══ Text block

In 2000, Leroy Schmidt bought a 40-acre parcel of vacant land in northern El Paso County in Colorado for $525,000 with the intention of subdividing and developing it. The property, which was at the base of Raspberry Mountain, was raw land with no development entitlements. Leroy hired David Jones and Land Resource Associates (LRA) to provide land planning and consulting services. In a preliminary development cost analysis dated May 12, 2003, LRA estimated the development costs per lot for the proposed Raspberry Ridge subdivision. During the development process, Leroy hired W.D. Park of Park & Associates to value a proposed conservation easement. In a letter dated June 10, 2003, Mr. Park notified Leroy that his firm had concluded that the value of the proposed conservation easement would be $1.6 million.
Mr. Park used the before-and-after method to determine the value of the conservation easement. He determined that the highest and best use of the subject property before the granting of the conservation easement was a residential subdivision, and he used the subdivision development method to determine the before value of the subject property. As part of his calculation of the before value, Mr. Park used a discounted cash flow analysis and relied on the LRA May 12, 2003, cost estimate for the development cost input. He opined that the before value was $2 million. He determined that the highest and best use of the subject property after the granting of the conservation easement was a 40-acre homesite, and he used the market method to determine an after value for the subject property. Mr. Park opined that the after value of the subject property was $400,000, and he therefore opined that the value of the conservation easement was $1.6 million. On August 1, 2003, Leroy executed an easement deed, granting a conservation easement on the subject property to El Paso County.
On their Form 1040 for 2003, the Schmidts claimed a charitable contribution deduction of $1.6 million for the conservation easement. Because of limitations, the Schmidts claimed only $325,407 of the contribution on their 2003 return. They carried over the remainder of the charitable contribution deduction and claimed portions of it on their 2004, 2005, and 2006 returns.
The IRS issued notices of deficiency for the Schmidts' 2003, 2004, 2005, and 2006 tax returns. According to the IRS, the correct value of the conservation easement was $195,000, not $1.6 million. In addition, the IRS assessed accuracy-related penalties against the Schmidts under Code Sec. 6662(a) and Code Sec. 6662(b)(2) and (3) for substantially misstating the value of the conservation easement donation or for substantially understating their federal income tax liabilities for 2003 through 2006, respectively.
Code Sec. 6662(a) and (b)(2) and (3) authorize the IRS to impose a 20 percent penalty on an underpayment of tax that is attributable to, among other things, (1) any substantial understatement of income tax and (2) any substantial valuation misstatement. Only one Code Sec. 6662 accuracy-related penalty may be imposed with respect to any given portion of an underpayment. Generally, there is a substantial valuation misstatement if: (1) the value or adjusted basis of any property claimed on a return is 150 percent or more (200 percent or more for a gross valuation misstatement) of the amount determined to be the correct value or adjusted basis.

════
══ Data

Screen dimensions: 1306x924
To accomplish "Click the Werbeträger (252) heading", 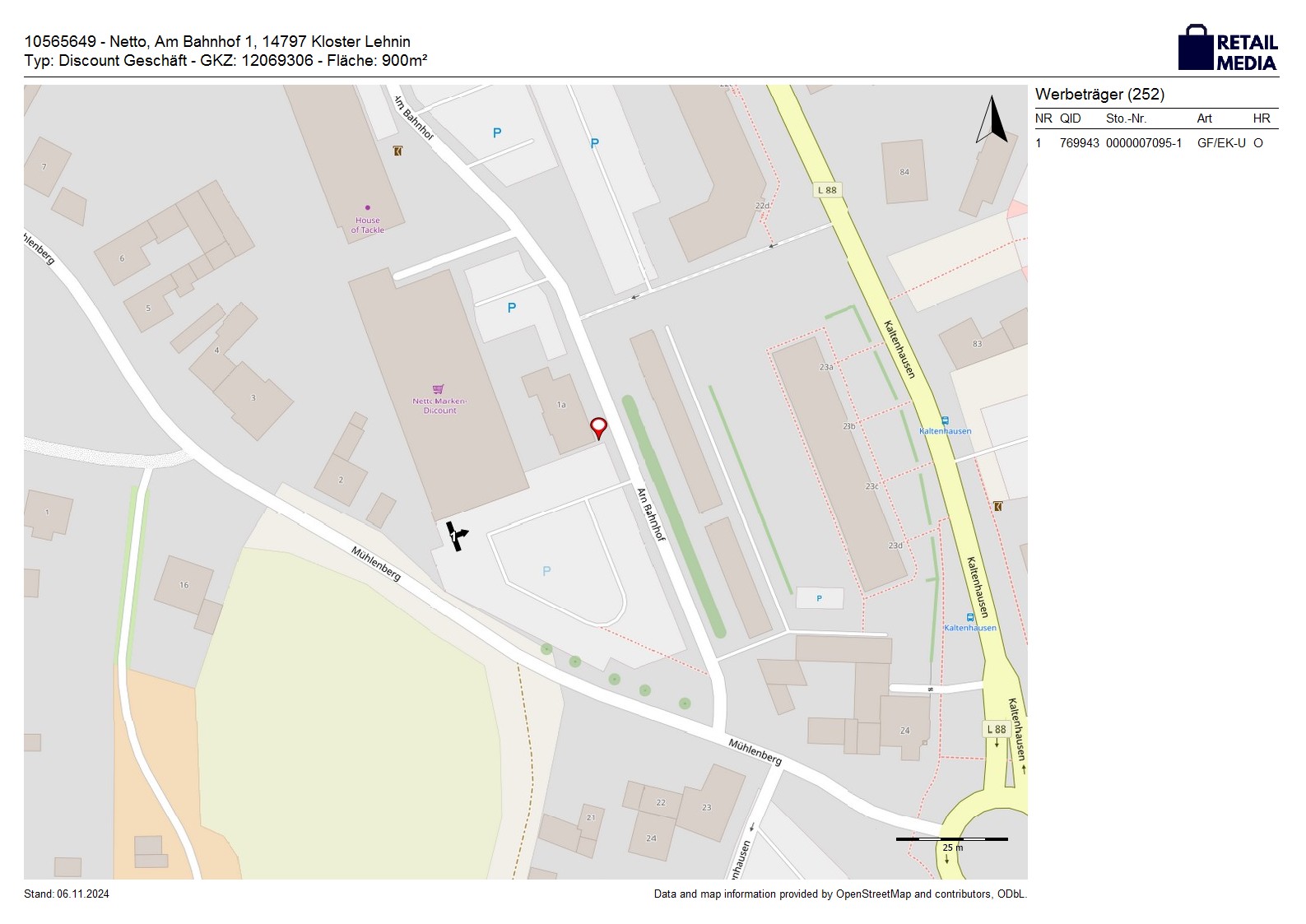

════

→ Aim of the task:
Continue the account of the Schmidts' conservation easement deduction, picking up right after its last sentence.

→ Output of the task:
The Tax Court rejected the IRS's low appraisal value and several of the assumptions made by its expert witness. The court concluded that the value of the conservation easement, and the resulting deduction, was $1,152,445. Thus, while the Tax Court's valuation was lower than the value assigned by the Schmidts, it was much higher than the IRS's valuation. With respect to the testimony of the experts on both sides, the court said neither expert's report was complete and convincing. Thus, after giving appropriate weight to each expert's report, the court drew its own conclusions based on its examination of the evidence in the record. From that evidence, the Tax Court concluded that the before value of the property was $1,422,445 and that the after value of the property was $270,000.
With respect to the assessment of penalties by the IRS, the court noted that the Schmidts relied on Mr. Park's 2003 appraisal, that Mr. Park had the requisite credentials and experience to justify the Schmidts' reliance on his 2003 appraisal, and that the IRS conceded that Mr. Park's appraisal met the requirements to be considered a qualified appraisal. The court said that it sustained, in part, the IRS's deficiency determination because it did not find Mr. Park's report to be complete and convincing in certain respects. However, the court said, it did not think that the problems it found with Mr. Park's report, and by extension with his appraisal of the easement, called into question the reasonableness of the Schmidts' reliance on his appraisal. With respect to the IRS's argument that there were certain facts that supported an inference that Mr. Park intended to secure excessive tax benefits for the Schmidts with his 2003 appraisal, the court said that many of those facts were ambiguous and were also consistent with a good-faith attempt on the part of the Schmidts to reach the right result. The amount the Schmidts claimed on their 2003 return, the court noted, was less than 200 percent (and less than 150 percent) of the amount determined to be the correct amount of the easement donation. Accordingly, the court held that the Schmidts were not liable for a penalty for a substantial valuation misstatement under Code Sec. 6662(a) and (b)(3) for any of the years at issue.
For a discussion of the charitable deduction for conservation easements, see Parker Tax ¶84,155. For a discussion of the penalties for substantial valuation misstatement, see Parker Tax ¶262,120.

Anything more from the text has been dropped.